Q. Comment les contextes nationaux uniques du Mali et du Niger ont-ils influencé le développement du projet ?

Le travail en groupe en période confinement est véritable un obstacle. Pourtant, il n’y a pas que le COVID-19 qui a présenté des obstacles. Il y avait une coup d’Etat  au Mali lorsque le président a démissionné, qui a rendu difficile l’organisation pour discuter du projet. Souvent, l’équipe se rassemblait dans un endroit, en utilisant un seul ordinateur à tour de rôle pour respecter la distance sociale. Je pouvais comprendre les difficultés pour faire cet appel, mais aussi le contexte politique du pays et combien cela devait être difficile.

Le Niger et le Mali ont les tous deux connus des problèmes de sécurité avec des attaques terroristes et enlèvements. Au Mali, le Président a été arrêté et détenu dans le district même où ils essayaient de collecter les données pour le projet. Les populations du Mali et du Niger sont en pleine pandémie, mais aussi dans une situation explosive et précaire qui affecte leur travail. Il a été difficile, par exemple, pour certains membres de chaque groupe d’accéder à l’internet à haut débit, ils ont donc dû se rendre dans des endroits où l’internet était meilleur. Dans le passé, la situation aurait été différente, chacun aurait eu des réunions face à face pour le travail en groupe, mais aujourd’hui la faisabilité de cette solution est délicate.

Q. Comment votre rôle de coach soutient-il le développement des “Projets d’innovation” de chaque groupe de pays ?

En tant qu’animateurs, nous fournissons aux participants un cadre leur permettant de mieux évaluer les limites des systèmes de santé dans lesquels ils travaillent, et ce de manière globale. Ce sont des professionnels expérimentés, et non des chercheurs en soi. Je partage donc avec eux des approches de recherche telles que la compréhension des indicateurs communs à la tuberculose et au VIH. Nous leur fournissons également de nombreux documents supplémentaires, tels que des articles et des projets de recherche similaires à ceux sur lesquels ils travaillent, afin de les inspirer et de leur montrer à quoi ressemble un produit final de qualité. C’était la première fois que nous travaillons avec un groupe francophone et c’était aussi amusant de faire des recherches avec ressources françaises.

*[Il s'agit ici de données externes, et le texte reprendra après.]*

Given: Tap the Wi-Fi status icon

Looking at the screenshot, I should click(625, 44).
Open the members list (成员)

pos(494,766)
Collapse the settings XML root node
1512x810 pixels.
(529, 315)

Nous avons également un appel mensuel avec tous les participants des groupes nationaux qui les aide à rester sur la bonne voie, et leur fournit les calendriers et les délais nécessaires. Pendant chaque appel, je leur donne un retour général et je leur pose des questions pour les encourager à réfléchir au contexte et à ce que nous attendons d’eux. L’un des éléments sur lequel nous discutons est l’élaboration d’un calendrier ; quand ils commenceront à analyser les données, et à suivre les progrès réalisés sur une base mensuelle. Nous échangeons constamment des idées – par courrier électronique ou verbalement. Plutôt que de leur apprendre à déléguer le travail, comme certains ont pu être habitués à le faire dans leurs postes supérieurs, je voulais qu’ils soient impliqués sur le côté pratique de la recherche.

Salif Dit Sadio Sissoko, du groupe venant du Mali, s’adresse aux autres participants du programme GHDLP d’Afrique francophone pendant la résidence de deux semaines sur le campus de l’UGHE à Butaro.

Q. Qu’avez-vous appris des différentes équipes de pays au cours des six derniers mois ?

J’ai beaucoup appris de ces différentes équipes surtout sur la façon dont nous pouvons utiliser les plateformes virtuelles pour faire un avancer un projet. Elles ont fait preuve d’innovation en ce qui concerne la gestion de leur temps et ce qui est possible à faire en ligne quand les visites sur le terrain sont limitées en raison des restrictions liées à la pandémie. 

Avec l’équipe du Mali, j’ai appris à connaître la population nomade et son importance dans l’épidémiologie de la tuberculose. Ce qui m’a intéressé, c’est la façon dont on apporte les services à ces personnes, et de trouver quel est le meilleur endroit pour qu’elles y aient accès ; en ville pendant la journée ou là où elles dorment la nuit ? Ce qui est sûr, c’est que nous ne pouvons pas les atteindre pendant les heures d’ouverture normales des cliniques. Avec l’équipe, nous avons vraiment dû réfléchir sur la manière de traiter ce problème, et pour moi cela m’aidera à prendre des décisions dans le futur lorsque je travaillerai avec des populations urbaines.